戸当たりの管理費は20戸以下の小規模マンションが14,282円と戸数に対して管理費が高く、151〜200戸の大規模マンションの9,540円が最も安くなっています。
規模の小さいマンションでは設備系のメンテナンス費用の負担が上がるためです。例えばエレベーター1基のメンテナンス費を20戸で割るか、40戸で割るかで戸あたりの価格は全く変わってきます。
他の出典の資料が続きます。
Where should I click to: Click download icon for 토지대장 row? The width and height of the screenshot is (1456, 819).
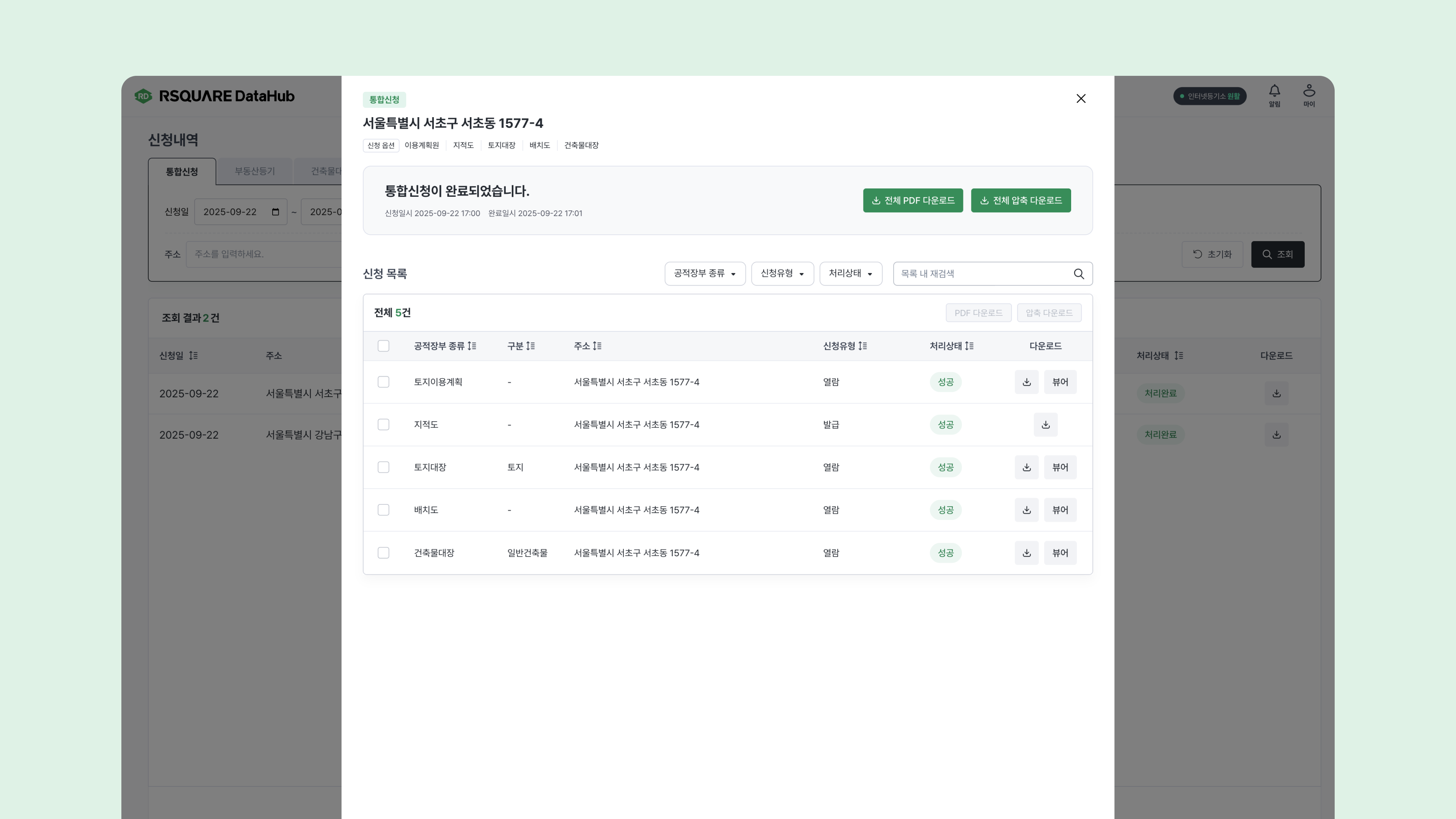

更に、エントランスは大小問わずどこのマンションにもありますが、エントランスの負担も戸数が多いほど軽減されると考えられます。
そのような観点で考えたときに、151〜200戸のマンションが規模や設備に対してスケールメリットが出やすいということでしょう。
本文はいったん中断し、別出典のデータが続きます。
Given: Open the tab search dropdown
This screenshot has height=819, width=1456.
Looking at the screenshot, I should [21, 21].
地域別に見た月額管理費の相場(マンションの総額と戸別の額)
地域 | 管理費総額(万円) | 管理費戸別(円) | ㎡当たり月額管理費(円) |
---|---|---|---|
北海道 | 82.0 | 11,032 | 142.3 |
東北 | 63.1 | 10,881 | 159.1 |
関東 | 184.2 | 12,250 | 188.9 |
北陸・中部 | 75.9 | 11,898 | 150.5 |
近畿 | 118.4 | 10,672 | 153.3 |
中国・四国 | 55.2 | 10,551 | 124.8 |
九州・沖縄 | 58.5 | 11,629 | 133.1 |
不明 | 112.1 | 16,673 | 212.7 |
地域別の管理費戸別の相場(使用料・専用使用料からの充当額を除く)では、関東が最も高く12,250円、一番低いのが中国・四国で10,551円です。マンションの維持費、管理費は地域によって月額約1,700円、年間では約20,000円変わります。
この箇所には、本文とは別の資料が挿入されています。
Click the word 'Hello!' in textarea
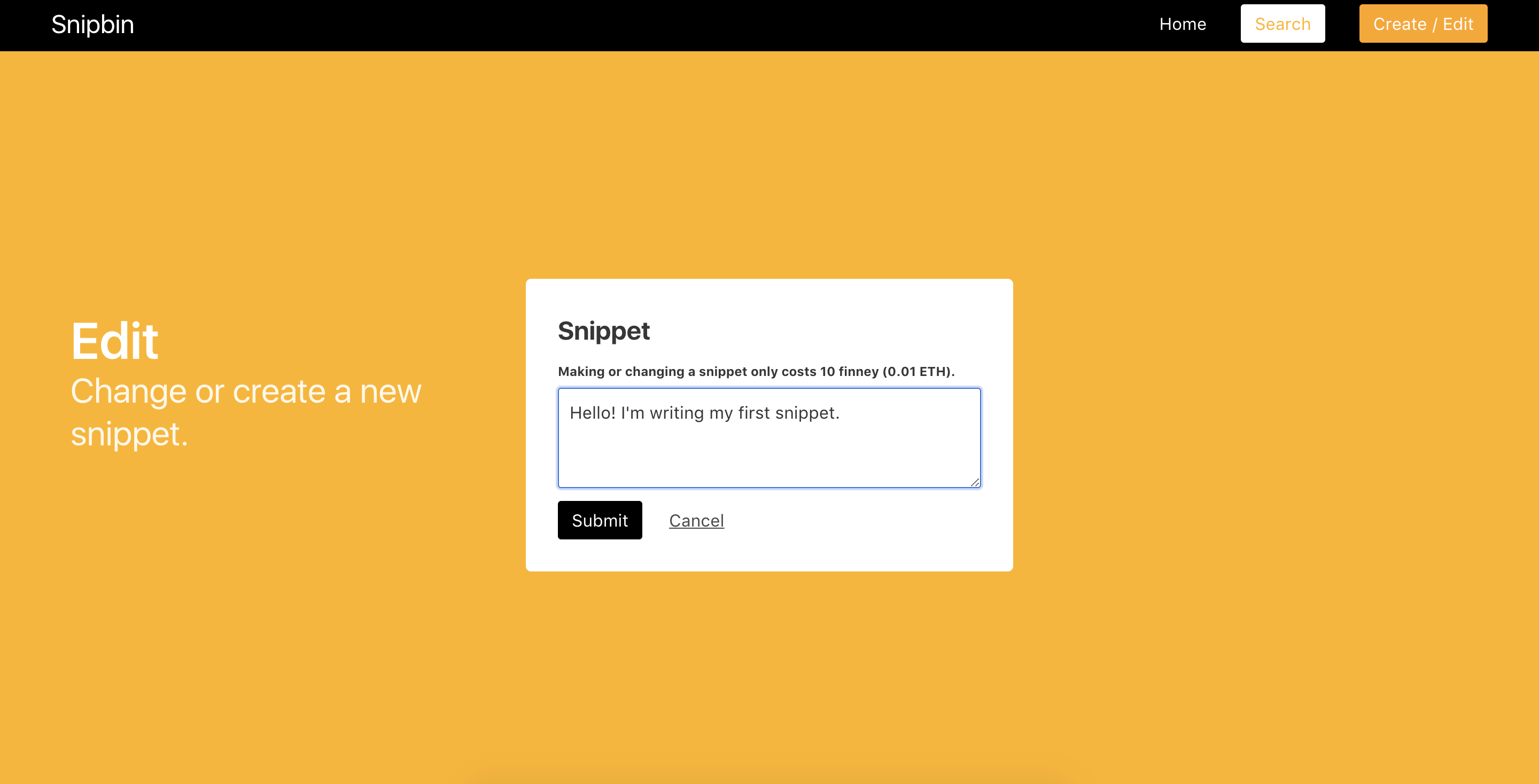1539x784 pixels. coord(592,413)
なお、㎡あたりの月額管理費は、関東が188.9円と多くなっています。これは、プールやジム、豪華なロビーの配置によるエントランスの充実などの設備を有するタワーマンション・大規模マンションが影響していると考えられます。マンションに豪華な設備が付いていればいるほど、管理費は高くなります。
なお、修繕積立金については修繕積立金の相場と適正額でまとめています。そちらもぜひ参考にして下さい。
相場から知る管理費
あなたがお住まいのマンションは何戸でしょうか?50戸のマンションを想定して相場価格の管理費を考えてみます。
50戸のマンションであれば、マンション全体の『管理費総額』は47.1万円となっています。この金額の前後が毎月徴収されているので適正額と言えるのではないでしょうか?
管理費戸別の相場の徴収額は、11,682円となっています。しかし、1LDKの部屋もあれば、3LDKの部屋もあり、管理費は住居の広さによって決まるため、徴収額だけで高い安いは判断できません。
戸あたりの管理費を確認する方法
そのため「㎡当たりの月額管理費」を確認します。
60戸のマンションの相場は、平方メートル(㎡)あたりの月額管理費の平均は152.2円/㎡となっています。3LDK(70㎡)であれば、10,654円が管理費の相場価格ということです。
あなたが暮らしている(所有している)住居の管理費を平米数で割ってみてください。
もし、この『㎡当たりの月額管理費』が紹介している相場価格よりも高い場合、「世間の相場よりも高い」ということになります。
管理費が相場よりも高い場合
管理費においてどこに多くの費用が掛かってるのでしょうか。
管理会社に支払う委託業務費や管理員人件費、共用設備の保守維持費、マンション管理に係る光熱費などが考えられますが、管理組合の理事の間で、まずはこうした費用分析をしてみることで、理事会としての見解を統一することも有効です。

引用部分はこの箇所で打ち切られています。